Personajes como Marta Lucía Ramírez, Claudia Blum, Carlos Holmes Trujillo, Luis Guillermo Solís, María Ángela Holguín, Jaime Bermúdez, Fernando Araújo y María Consuelo Araújo han simbolizado, más que un liderazgo internacional, una diplomacia atada a intereses foráneos, alejada de las luchas sociales y sin compromiso real con los sectores populares.
Su legado, según muchos analistas, no es más que una serie de bochornos diplomáticos, posiciones subordinadas ante potencias extranjeras y una profunda desconexión con la realidad nacional. Lejos de ser referentes, son el ejemplo claro de lo que debe evitarse.
La vieja diplomacia colombiana está construida sobre una lógica de exclusión.

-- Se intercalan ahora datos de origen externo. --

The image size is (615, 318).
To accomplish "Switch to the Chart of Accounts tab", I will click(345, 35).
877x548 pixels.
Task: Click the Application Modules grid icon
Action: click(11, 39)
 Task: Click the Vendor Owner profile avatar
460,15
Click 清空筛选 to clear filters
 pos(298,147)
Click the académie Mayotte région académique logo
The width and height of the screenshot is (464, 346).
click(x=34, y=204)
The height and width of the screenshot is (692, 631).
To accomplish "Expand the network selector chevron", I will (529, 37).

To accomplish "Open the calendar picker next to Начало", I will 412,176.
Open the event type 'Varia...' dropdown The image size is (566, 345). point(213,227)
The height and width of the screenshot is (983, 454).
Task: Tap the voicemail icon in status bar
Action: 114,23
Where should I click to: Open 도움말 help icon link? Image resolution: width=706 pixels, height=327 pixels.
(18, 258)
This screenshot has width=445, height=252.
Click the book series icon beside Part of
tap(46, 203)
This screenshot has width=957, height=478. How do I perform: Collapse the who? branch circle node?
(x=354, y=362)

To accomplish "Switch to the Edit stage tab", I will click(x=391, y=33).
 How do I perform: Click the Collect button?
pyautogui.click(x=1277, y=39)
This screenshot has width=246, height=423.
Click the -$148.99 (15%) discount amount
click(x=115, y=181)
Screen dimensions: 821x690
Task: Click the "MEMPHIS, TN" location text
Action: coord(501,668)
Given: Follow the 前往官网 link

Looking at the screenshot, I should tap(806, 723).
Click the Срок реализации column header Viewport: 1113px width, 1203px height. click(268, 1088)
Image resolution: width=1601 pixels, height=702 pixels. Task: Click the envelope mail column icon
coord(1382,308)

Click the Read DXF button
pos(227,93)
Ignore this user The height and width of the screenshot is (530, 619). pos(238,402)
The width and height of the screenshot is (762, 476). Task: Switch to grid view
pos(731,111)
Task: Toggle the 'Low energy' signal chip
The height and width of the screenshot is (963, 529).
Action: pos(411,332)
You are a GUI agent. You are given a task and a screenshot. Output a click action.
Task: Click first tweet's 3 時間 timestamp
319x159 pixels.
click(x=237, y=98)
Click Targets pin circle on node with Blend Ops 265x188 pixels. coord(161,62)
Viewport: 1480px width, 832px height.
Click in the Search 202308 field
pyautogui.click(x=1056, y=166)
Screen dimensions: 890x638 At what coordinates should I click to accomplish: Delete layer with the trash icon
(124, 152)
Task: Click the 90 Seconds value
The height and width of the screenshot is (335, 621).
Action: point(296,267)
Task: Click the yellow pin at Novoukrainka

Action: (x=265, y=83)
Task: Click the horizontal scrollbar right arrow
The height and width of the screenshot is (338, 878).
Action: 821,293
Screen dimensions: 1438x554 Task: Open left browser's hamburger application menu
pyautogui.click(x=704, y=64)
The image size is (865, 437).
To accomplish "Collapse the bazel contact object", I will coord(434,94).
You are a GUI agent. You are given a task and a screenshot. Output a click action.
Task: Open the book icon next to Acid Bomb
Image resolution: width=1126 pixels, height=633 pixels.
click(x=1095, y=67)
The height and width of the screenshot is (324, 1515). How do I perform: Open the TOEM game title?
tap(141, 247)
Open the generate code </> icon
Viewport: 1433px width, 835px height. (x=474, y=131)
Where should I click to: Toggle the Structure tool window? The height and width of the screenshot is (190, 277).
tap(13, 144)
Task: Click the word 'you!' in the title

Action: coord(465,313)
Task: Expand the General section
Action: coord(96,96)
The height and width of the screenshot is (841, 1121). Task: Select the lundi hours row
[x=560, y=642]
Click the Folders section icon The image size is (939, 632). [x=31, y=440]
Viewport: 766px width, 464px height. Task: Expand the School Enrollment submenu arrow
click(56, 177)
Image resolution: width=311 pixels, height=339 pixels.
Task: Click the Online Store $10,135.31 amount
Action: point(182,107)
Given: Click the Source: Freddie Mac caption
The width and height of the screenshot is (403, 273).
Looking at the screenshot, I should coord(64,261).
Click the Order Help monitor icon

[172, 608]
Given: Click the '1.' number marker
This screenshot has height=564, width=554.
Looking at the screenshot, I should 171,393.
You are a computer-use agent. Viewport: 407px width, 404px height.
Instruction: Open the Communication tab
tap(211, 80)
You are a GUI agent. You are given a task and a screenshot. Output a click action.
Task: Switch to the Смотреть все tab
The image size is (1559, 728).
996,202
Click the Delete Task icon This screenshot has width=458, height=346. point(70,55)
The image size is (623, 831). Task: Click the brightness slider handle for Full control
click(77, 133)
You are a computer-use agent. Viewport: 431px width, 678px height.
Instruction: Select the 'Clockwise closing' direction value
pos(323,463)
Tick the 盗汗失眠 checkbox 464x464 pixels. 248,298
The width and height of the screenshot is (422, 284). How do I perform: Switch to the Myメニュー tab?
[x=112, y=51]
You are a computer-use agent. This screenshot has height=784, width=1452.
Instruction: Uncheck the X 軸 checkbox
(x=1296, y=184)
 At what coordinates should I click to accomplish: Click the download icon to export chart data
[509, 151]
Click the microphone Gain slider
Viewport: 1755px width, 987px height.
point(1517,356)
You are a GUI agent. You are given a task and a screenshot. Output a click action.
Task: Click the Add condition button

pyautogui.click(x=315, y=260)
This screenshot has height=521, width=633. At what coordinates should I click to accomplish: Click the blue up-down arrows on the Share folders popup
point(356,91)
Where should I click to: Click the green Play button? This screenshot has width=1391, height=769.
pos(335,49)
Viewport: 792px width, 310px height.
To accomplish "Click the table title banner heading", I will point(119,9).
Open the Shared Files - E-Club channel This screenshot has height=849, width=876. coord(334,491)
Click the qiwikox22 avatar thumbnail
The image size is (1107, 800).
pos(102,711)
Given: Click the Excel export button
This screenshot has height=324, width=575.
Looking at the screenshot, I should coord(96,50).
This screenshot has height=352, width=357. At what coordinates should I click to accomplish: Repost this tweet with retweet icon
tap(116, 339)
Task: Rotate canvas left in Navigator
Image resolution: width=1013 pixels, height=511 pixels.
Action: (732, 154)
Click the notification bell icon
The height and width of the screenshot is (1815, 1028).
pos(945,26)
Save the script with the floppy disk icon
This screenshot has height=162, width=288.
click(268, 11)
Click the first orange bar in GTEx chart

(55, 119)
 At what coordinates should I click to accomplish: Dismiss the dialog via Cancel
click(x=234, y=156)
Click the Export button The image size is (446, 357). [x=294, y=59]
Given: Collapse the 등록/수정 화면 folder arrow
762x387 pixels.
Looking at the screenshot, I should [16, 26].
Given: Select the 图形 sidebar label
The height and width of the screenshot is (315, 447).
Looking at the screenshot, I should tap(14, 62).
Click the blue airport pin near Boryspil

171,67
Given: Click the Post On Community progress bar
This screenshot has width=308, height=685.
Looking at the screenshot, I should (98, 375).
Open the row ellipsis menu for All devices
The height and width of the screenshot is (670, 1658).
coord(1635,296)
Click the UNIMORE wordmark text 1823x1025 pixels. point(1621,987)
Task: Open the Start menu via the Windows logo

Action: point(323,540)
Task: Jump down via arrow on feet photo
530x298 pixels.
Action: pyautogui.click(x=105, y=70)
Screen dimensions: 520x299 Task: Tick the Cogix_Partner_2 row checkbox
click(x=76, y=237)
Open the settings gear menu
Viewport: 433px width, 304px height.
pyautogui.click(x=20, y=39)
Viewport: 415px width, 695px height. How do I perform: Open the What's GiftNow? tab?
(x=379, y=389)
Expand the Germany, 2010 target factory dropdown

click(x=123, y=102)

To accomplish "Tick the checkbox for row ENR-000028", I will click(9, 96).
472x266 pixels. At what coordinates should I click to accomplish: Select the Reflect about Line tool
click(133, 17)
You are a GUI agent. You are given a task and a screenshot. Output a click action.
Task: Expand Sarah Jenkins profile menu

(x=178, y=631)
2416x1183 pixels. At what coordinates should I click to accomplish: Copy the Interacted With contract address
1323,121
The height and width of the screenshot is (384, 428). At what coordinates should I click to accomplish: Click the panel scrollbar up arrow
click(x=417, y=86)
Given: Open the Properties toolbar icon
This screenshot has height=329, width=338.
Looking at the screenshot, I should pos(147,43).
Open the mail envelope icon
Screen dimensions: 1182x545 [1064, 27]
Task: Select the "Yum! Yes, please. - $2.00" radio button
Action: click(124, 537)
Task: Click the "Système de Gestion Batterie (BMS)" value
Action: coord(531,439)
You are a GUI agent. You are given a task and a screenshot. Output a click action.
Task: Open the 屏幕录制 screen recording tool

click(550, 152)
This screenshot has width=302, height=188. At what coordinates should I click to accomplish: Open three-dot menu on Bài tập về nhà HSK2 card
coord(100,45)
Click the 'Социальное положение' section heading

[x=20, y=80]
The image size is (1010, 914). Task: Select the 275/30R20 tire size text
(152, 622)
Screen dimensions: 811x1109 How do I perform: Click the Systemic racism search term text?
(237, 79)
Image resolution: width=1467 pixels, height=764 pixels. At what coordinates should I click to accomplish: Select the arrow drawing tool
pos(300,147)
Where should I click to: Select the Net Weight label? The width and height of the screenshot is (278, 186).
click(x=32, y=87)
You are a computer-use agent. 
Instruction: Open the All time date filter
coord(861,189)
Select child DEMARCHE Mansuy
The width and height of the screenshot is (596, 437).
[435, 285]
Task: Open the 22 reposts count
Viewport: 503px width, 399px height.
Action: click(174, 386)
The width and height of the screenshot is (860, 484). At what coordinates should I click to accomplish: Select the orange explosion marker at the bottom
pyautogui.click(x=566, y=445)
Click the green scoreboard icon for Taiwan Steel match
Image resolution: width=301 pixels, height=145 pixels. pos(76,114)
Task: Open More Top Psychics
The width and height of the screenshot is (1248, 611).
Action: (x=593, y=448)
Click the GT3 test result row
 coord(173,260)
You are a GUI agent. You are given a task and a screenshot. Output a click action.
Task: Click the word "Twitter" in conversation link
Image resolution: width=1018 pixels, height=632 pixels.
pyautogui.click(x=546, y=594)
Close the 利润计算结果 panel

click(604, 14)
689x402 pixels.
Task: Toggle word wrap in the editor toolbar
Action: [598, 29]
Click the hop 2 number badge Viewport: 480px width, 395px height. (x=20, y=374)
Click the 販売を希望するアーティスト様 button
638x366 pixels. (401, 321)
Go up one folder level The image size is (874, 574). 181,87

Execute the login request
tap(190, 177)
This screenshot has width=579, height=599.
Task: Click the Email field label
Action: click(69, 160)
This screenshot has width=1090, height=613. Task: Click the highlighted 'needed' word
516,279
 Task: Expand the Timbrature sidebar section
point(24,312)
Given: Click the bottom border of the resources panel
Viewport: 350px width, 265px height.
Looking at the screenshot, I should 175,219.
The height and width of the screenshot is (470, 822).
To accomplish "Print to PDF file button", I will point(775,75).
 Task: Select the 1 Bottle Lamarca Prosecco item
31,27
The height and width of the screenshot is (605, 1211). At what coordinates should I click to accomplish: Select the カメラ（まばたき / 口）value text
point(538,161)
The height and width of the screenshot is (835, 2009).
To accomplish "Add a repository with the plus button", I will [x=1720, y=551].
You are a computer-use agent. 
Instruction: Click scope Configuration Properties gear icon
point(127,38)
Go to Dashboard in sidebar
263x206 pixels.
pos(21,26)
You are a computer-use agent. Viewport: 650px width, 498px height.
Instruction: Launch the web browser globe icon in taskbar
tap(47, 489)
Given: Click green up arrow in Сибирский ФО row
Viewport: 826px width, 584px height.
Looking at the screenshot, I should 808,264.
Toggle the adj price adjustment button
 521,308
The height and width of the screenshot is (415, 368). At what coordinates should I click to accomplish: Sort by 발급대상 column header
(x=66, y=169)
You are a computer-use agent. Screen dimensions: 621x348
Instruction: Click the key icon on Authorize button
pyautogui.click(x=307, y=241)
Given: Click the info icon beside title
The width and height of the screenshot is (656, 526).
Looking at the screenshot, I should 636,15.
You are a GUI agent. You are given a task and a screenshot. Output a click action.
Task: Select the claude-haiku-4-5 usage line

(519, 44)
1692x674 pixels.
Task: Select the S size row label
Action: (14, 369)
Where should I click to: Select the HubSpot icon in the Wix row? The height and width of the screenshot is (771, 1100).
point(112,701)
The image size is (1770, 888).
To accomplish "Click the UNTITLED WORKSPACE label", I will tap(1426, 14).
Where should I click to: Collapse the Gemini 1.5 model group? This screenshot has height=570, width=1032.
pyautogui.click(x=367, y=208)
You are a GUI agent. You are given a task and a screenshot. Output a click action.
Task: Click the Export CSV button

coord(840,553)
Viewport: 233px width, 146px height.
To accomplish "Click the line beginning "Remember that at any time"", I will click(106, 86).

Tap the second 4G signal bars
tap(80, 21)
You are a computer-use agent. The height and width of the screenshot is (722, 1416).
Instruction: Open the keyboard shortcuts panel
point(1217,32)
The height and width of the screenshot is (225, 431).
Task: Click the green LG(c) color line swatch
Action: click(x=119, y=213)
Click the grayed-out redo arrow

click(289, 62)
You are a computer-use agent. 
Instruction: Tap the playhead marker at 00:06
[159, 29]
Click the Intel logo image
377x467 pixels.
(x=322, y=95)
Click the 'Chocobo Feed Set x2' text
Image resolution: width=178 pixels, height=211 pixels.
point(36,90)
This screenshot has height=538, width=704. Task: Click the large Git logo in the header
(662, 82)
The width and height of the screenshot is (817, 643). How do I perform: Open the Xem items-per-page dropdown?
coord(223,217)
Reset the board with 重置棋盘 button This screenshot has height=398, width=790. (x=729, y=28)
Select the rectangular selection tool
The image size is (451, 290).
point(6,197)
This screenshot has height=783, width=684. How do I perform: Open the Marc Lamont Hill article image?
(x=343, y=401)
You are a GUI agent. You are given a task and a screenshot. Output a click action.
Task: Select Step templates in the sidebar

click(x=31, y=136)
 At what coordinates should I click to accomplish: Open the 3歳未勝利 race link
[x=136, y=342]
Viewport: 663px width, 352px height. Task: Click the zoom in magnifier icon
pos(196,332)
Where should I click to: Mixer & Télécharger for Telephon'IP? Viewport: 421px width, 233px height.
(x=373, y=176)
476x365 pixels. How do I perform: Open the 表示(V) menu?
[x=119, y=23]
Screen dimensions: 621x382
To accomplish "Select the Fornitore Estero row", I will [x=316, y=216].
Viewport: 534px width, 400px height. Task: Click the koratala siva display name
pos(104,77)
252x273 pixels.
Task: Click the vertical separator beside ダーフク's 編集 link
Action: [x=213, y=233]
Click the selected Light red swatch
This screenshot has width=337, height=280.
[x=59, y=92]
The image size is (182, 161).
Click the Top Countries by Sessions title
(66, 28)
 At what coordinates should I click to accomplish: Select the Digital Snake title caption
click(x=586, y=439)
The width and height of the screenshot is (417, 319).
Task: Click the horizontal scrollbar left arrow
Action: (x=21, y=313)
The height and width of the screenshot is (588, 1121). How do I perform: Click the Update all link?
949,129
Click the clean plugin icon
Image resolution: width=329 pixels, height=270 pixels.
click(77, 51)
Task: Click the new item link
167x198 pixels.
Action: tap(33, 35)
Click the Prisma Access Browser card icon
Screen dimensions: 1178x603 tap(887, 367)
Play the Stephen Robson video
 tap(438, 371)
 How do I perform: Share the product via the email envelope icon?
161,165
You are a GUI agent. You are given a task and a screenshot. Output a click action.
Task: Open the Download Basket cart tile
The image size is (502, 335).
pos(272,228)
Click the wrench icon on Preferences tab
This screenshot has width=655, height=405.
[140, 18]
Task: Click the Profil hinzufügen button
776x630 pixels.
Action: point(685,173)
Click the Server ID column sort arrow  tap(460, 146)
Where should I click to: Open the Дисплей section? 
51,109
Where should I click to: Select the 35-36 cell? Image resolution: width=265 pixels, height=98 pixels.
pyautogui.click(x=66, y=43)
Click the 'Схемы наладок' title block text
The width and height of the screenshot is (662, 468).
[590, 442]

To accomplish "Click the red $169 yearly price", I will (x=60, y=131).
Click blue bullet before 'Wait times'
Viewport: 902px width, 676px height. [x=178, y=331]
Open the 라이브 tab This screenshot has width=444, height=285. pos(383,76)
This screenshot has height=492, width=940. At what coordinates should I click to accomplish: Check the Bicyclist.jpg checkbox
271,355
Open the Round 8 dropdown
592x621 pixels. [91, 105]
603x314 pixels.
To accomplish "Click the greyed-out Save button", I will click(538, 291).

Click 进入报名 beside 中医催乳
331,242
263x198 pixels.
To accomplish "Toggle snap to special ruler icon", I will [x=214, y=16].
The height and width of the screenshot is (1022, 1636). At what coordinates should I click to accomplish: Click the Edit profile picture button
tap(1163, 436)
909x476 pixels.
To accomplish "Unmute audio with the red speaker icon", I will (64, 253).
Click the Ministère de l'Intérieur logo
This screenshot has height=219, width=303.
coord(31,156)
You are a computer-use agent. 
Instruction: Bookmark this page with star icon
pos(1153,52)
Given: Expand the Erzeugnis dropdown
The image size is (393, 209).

En lugar de constituirse en un instrumento al servicio del Estado y el pueblo colombiano, ha funcionado como un mecanismo de recompensa para las élites, donde el mérito no pasa por la defensa de los intereses del país, sino por las redes de influencia, los apellidos y los privilegios.
Uno de los aspectos más criticados es el elitismo de los requisitos para acceder a cargos diplomáticos. En Colombia, exigir inglés como condición para ser embajador en países que, en muchos casos, ni siquiera lo tienen como idioma oficial, se ha convertido en una barrera de clase.
Como señalan varios críticos de la carrera diplomática, imponer este requisito es una manera elegante de decir: “solo los que tuvieron privilegios pueden representar al país en el exterior”.
Un colegio bilingüe en Colombia cuesta entre dos y tres millones de pesos mensuales, cifras completamente inalcanzables para familias que sobreviven con un salario mínimo.
¿Cómo puede una carrera diplomática exigir condiciones inalcanzables para la mayoría del país y al mismo tiempo pretender representar a esa mayoría en el exterior?
Es una contradicción de fondo que perpetúa la desigualdad y la desconexión entre diplomacia y pueblo.
El presidente Gustavo Petro ha sido claro al respecto.
En sus palabras, “un hijo de obrero puede trabajar más en las relaciones internacionales que un embajador que se va a rascar la panza”.
Este mensaje no es solo una crítica a la burocracia diplomática, sino una invitación a repensar profundamente el papel de Colombia en el mundo y quiénes deben encargarse de representarlo.
Petro ha pedido a la canciller Laura Sarabia que elimine los requisitos excluyentes para nombrar embajadores.
En su visión, la representación internacional no debe seguir siendo un club exclusivo para privilegiados, sino una oportunidad para que voces auténticas y comprometidas con el país puedan llevar nuestras banderas al exterior.
Esto no implica despreciar la experiencia ni el conocimiento
Este enfoque no implica despreciar la experiencia ni el conocimiento técnico, sino cuestionar el uso excluyente de ciertos filtros como el dominio de idiomas o la pertenencia a círculos sociales cerrados.
Se trata de construir una nueva diplomacia, popular, soberana, valiente y al servicio de un país que quiere dejar de ser espectador en el mundo para convertirse en actor relevante.
El cambio en la política exterior no es un capricho ideológico; es una necesidad histórica.
Colombia no puede seguir arrastrando una tradición diplomática que ha sido más decorativa que efectiva. El país necesita una representación internacional que refleje su diversidad, sus luchas, su dignidad y sus aspiraciones. Es momento de enterrar la diplomacia de apellidos y abrirle paso a una diplomacia con rostro de pueblo.